Exercise details:
Extract every line of the listing below, reproducing each one character for character but leaving out the picture.

[Records from a dataset for pointing]

____________________

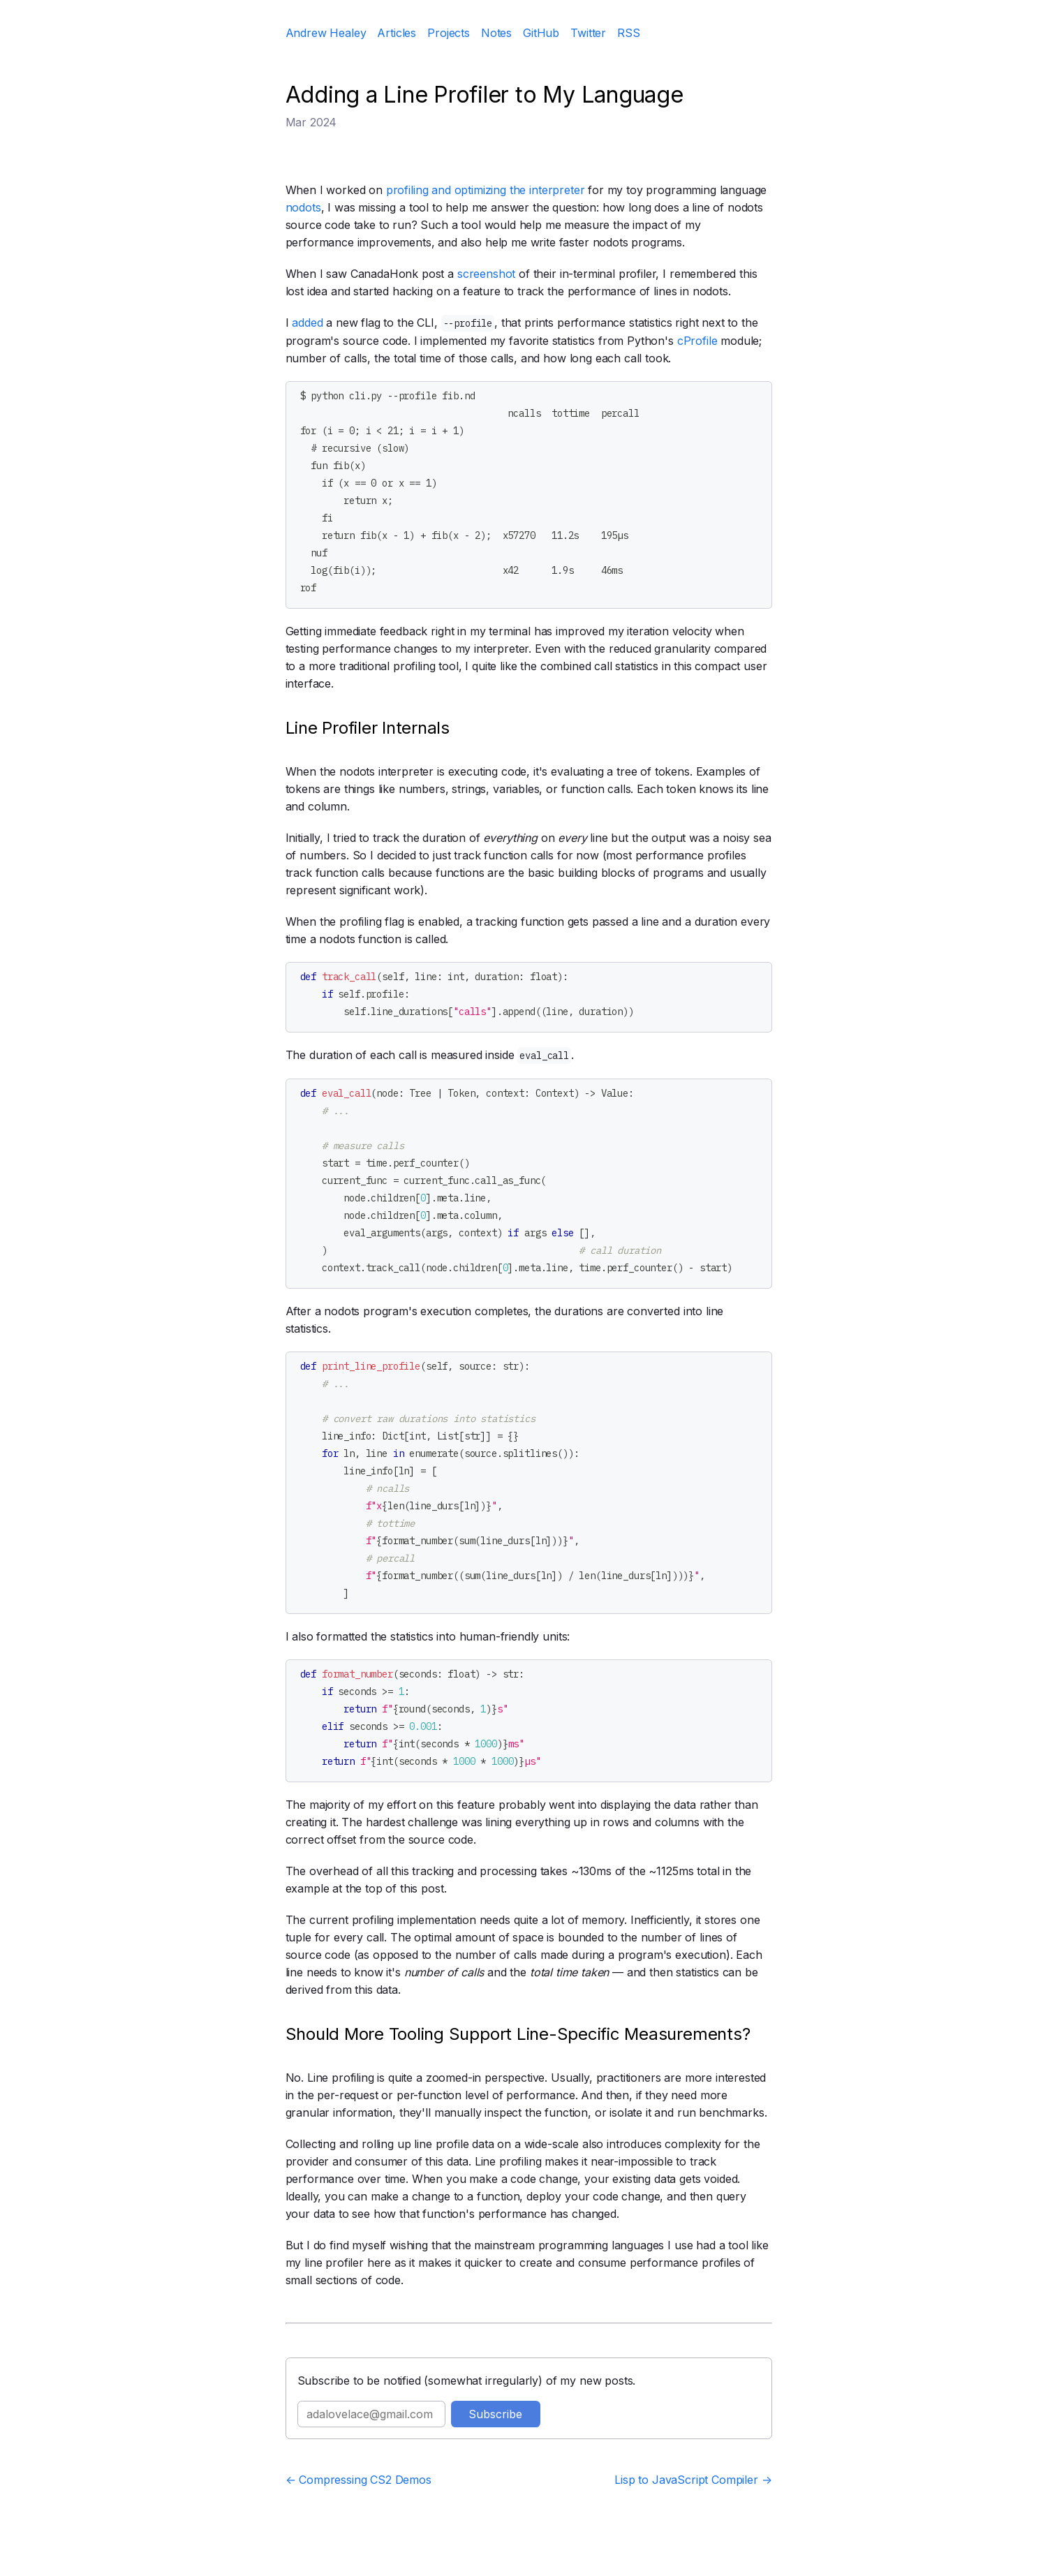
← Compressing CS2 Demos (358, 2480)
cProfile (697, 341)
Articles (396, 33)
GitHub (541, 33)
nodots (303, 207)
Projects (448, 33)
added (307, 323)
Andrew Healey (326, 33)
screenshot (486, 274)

____________________

The result:
← Compressing CS2 Demos (358, 2480)
cProfile (697, 341)
Articles (396, 33)
GitHub (541, 33)
nodots (303, 207)
Projects (448, 33)
added (307, 323)
Andrew Healey (326, 33)
screenshot (486, 274)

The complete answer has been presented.